Six years later, the pain has developed into a ‘vice on [his] skull,’ and his vision became so bad at times that he couldn’t drive. His career with the CIA was cut short in 2019.
Mr Polymeropoulos told Der Spiegel about himself and other government employees suffering from Havana syndrome: ‘We were portrayed as people who had fallen victim to mass hysteria.’
He shared with investigators that he thinks he and the others were targeted by Russian intelligence services, as it ‘simply doesn’t make sense’ otherwise that people who worked in a Russia context were struck down with the mysterious illness.
And the impact of the illness has even destroyed families.
One woman told DailyMail.com that her husband worked for the US government and traveled to Havana twice in 2016.
But later, after 17 years of marriage, he suddenly demanded a divorce.
The woman said: ‘After this, his behavior changed drastically for the worst.’

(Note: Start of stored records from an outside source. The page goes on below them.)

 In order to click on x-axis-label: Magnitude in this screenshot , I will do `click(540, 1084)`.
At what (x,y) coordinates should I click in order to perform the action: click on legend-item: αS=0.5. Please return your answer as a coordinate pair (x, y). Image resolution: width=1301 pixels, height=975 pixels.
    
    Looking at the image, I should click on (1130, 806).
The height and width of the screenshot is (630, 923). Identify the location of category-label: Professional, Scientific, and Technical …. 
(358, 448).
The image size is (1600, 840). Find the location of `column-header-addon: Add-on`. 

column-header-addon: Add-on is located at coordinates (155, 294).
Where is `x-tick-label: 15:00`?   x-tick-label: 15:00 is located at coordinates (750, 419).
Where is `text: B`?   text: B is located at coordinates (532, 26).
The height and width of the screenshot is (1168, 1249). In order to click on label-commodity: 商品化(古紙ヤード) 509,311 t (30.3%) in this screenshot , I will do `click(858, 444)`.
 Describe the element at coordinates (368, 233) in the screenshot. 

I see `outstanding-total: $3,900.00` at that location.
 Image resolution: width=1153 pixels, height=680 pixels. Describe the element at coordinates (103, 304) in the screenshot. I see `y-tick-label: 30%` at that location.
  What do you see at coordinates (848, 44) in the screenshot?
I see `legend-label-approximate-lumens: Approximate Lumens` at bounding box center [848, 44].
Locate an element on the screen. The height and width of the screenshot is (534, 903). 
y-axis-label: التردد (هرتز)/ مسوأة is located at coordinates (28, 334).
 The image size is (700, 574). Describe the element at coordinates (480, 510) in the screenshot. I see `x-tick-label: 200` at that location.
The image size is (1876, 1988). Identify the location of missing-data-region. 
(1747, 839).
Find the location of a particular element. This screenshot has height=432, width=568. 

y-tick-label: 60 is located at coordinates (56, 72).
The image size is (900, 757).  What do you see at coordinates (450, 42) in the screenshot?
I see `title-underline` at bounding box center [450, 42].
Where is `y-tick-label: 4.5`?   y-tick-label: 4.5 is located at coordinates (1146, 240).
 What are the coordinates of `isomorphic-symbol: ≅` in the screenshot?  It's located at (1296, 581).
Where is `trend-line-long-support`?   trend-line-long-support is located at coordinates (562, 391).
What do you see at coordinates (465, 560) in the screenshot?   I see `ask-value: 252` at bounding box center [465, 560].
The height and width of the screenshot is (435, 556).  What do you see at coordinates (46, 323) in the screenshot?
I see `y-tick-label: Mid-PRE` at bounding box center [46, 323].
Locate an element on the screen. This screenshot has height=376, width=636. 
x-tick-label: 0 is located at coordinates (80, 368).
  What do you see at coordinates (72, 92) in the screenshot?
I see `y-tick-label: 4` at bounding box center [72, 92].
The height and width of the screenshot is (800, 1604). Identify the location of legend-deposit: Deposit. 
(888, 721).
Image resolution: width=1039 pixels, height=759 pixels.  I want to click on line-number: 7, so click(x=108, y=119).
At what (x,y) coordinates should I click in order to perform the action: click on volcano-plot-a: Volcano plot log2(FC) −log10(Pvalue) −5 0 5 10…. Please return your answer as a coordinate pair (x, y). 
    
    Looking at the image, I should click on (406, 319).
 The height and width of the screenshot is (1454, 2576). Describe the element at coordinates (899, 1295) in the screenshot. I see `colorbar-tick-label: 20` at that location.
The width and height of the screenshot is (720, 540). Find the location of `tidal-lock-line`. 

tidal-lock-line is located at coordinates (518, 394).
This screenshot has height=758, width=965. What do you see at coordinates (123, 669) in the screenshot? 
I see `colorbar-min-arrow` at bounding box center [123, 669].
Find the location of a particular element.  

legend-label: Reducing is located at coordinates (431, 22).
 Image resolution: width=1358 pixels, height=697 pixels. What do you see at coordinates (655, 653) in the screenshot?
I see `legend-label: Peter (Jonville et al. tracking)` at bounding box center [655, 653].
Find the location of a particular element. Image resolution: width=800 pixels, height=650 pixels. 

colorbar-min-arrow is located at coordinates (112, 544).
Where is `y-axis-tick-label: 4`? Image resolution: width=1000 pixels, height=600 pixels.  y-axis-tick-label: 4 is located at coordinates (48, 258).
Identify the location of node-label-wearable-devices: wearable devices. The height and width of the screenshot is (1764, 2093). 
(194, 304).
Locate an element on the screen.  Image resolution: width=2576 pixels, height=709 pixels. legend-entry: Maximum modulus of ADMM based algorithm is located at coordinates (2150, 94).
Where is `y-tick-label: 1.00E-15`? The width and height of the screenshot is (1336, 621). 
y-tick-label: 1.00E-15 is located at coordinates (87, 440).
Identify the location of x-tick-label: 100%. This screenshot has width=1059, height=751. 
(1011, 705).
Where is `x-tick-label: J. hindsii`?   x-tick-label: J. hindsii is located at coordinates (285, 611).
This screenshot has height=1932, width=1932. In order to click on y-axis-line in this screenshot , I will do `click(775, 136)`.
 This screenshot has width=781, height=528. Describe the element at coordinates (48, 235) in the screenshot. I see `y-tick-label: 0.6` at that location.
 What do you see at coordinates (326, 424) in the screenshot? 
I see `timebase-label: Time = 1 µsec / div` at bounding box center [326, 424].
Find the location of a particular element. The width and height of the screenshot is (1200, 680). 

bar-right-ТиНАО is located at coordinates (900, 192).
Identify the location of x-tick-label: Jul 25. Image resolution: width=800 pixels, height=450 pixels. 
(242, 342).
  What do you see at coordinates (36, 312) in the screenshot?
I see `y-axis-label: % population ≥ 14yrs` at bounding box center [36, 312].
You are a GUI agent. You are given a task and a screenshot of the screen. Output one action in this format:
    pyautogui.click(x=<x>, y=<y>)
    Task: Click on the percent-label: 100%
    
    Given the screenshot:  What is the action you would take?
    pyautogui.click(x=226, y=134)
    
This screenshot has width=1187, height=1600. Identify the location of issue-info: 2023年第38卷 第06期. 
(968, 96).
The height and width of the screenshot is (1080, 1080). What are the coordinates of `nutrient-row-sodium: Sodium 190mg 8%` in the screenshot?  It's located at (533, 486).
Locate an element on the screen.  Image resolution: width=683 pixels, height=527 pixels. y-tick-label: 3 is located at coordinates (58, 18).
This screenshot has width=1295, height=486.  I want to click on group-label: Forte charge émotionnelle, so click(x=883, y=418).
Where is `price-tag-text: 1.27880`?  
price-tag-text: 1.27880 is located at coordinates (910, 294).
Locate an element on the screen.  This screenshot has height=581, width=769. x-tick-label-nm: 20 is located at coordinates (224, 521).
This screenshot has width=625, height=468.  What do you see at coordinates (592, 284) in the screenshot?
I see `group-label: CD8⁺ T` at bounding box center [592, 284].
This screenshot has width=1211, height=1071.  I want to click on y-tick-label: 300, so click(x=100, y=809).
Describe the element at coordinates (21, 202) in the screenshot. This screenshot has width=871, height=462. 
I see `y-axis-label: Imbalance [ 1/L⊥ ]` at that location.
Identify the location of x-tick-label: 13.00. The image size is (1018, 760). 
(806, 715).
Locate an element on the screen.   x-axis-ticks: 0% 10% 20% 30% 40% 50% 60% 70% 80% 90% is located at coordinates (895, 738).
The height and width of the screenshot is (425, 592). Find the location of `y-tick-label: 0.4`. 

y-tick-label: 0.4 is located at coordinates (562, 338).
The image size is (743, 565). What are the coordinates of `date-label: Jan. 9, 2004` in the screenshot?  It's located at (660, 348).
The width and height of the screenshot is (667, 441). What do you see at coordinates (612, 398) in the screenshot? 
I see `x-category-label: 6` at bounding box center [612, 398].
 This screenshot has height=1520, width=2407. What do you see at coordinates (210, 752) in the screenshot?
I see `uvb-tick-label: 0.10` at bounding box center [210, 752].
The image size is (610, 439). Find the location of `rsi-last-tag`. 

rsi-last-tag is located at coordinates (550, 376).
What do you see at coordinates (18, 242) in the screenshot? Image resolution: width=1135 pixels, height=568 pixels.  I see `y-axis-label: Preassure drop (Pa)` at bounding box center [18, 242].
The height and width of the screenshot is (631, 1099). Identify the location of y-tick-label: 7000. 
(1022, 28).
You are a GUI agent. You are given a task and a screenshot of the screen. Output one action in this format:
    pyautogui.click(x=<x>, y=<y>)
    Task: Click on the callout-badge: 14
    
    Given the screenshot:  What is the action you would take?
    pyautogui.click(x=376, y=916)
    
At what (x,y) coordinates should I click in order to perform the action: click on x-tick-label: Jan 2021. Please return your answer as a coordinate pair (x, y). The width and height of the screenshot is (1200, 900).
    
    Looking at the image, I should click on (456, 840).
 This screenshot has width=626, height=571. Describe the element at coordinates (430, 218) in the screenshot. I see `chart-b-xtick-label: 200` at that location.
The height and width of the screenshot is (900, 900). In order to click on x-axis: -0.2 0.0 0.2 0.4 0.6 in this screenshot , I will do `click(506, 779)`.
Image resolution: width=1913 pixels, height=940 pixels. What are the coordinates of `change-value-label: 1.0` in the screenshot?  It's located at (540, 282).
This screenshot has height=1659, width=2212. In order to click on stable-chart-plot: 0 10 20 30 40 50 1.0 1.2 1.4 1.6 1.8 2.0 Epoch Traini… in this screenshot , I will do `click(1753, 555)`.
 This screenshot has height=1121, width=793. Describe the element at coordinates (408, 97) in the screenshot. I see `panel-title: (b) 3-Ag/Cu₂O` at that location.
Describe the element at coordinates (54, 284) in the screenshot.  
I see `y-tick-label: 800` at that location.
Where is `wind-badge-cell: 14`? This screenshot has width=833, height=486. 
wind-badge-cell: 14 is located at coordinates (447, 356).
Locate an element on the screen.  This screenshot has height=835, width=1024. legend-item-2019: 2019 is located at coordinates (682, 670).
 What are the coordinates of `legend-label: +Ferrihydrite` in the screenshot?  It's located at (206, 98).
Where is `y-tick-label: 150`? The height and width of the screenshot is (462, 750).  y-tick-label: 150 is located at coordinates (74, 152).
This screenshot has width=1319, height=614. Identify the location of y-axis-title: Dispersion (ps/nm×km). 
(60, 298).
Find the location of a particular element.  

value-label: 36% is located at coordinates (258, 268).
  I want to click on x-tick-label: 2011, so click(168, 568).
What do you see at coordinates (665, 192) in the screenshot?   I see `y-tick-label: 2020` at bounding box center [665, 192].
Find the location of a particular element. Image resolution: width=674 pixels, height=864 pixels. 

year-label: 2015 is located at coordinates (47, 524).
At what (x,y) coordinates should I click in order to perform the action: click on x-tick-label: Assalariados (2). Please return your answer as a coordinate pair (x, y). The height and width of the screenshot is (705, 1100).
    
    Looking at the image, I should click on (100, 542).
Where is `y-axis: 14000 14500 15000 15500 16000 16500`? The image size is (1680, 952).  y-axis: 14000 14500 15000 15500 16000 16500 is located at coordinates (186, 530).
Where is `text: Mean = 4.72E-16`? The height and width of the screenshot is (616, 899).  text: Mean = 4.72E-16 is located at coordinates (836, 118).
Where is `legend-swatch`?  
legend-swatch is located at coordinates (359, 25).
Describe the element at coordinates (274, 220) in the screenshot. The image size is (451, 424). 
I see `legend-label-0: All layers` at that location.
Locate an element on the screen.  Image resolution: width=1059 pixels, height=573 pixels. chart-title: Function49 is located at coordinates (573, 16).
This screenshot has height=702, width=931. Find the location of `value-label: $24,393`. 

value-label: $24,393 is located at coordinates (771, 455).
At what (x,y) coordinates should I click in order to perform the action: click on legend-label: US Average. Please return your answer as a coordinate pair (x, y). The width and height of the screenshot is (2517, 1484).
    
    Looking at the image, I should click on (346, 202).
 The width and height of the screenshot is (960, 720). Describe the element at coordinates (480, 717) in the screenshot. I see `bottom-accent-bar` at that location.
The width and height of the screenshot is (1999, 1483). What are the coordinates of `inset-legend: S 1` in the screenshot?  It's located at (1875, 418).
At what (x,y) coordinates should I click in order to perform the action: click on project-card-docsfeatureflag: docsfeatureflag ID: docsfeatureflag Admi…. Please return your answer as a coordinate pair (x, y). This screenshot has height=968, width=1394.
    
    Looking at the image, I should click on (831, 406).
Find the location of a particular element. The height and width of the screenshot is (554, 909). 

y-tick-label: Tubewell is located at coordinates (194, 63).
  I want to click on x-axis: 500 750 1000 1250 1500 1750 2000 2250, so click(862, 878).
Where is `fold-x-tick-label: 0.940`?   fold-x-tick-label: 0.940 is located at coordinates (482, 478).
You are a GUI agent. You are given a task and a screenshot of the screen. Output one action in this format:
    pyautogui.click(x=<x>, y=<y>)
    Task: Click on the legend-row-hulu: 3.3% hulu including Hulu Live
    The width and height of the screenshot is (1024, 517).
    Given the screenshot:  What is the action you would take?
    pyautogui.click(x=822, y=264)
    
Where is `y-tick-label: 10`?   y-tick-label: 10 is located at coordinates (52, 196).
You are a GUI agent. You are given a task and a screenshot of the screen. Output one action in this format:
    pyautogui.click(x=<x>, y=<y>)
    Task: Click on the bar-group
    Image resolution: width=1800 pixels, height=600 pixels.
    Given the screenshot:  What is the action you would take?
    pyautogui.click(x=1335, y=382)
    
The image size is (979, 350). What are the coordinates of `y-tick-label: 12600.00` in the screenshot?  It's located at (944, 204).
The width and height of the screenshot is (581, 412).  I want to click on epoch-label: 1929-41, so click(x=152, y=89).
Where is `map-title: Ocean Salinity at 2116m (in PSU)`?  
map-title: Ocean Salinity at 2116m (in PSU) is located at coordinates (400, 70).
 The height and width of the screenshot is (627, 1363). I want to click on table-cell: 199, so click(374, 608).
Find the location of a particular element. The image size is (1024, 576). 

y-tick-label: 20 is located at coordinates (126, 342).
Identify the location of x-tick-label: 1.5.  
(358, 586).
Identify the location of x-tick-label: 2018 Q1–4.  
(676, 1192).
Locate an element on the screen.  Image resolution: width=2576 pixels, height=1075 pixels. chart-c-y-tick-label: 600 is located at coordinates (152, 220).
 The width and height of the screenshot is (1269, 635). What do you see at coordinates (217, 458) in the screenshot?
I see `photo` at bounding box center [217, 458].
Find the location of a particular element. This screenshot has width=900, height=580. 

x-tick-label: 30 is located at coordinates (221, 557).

She said he ‘went from happy, rational, healthy man to a miserable, impulsive, reckless, promiscuous, addicted man.’
And in November 2023, he took his own life.
Mr Polymeropoulos, pictured in Moscow in 2017, shared with investigators that he thinks he and the others were targeted by Russian intelligence services
The woman said: ‘His work is providing benefits to his kids to ‘make up’ for his death, but they never helped him.’
She claims her husband enrolled in a study funded by the National Institutes of Health (NIH) in 2019, which evaluated 81 intelligence workers who claimed to suffer from Havana syndrome.
Though the team could not rule out a temporary injury, they found ‘a lack of evidence for an MRI-detectable difference between individuals with AHIs and controls.’
Despite a lack of evidence, the research team admitted that ‘these individuals have real symptoms and are going through a very tough time.
‘They can be quite profound, disabling and difficult to treat.’
The woman told this website: ‘[The NIH] stated he had a pre-existing condition. It is a flat-out lie. He had a brain trauma that appears out of nowhere.’
She now is left with a plea: ‘What happened to him?’
Some experts have suggested that Havana syndrome is psychosomatic. In 2020, scientists in California and New Zealand argued that the symptoms were a psychological response to the stressful post-Cold War conditions in which diplomats were living as well as rumors of a ‘new and enigmatic sonic device.’
They said: ‘The symptoms of the American diplomats in Havana closely parallel those associated with war trauma – right down to the concussion-like symptoms that have often confounded physicians who have misdiagnosed it as brain trauma in the past.’
However, a scientific review in 2020 determined that radiofrequency energy, a type of radiation that includes microwaves, was the most likely cause of the injuries.
Now, the new report from the House Permanent Select Committee on Intelligence suggests that foreign interference is to blame.
The subcommittee also urged intelligence officials to revisit previous investigations into Havana syndrome and prioritize care for the patients left suffering.
The report states: ‘While some of those impacted have succeeded in receiving federal support for ongoing medical care, including but not limited to workers’ compensation, significant gaps have been identified which have left some in need of care for injuries received while serving the country.’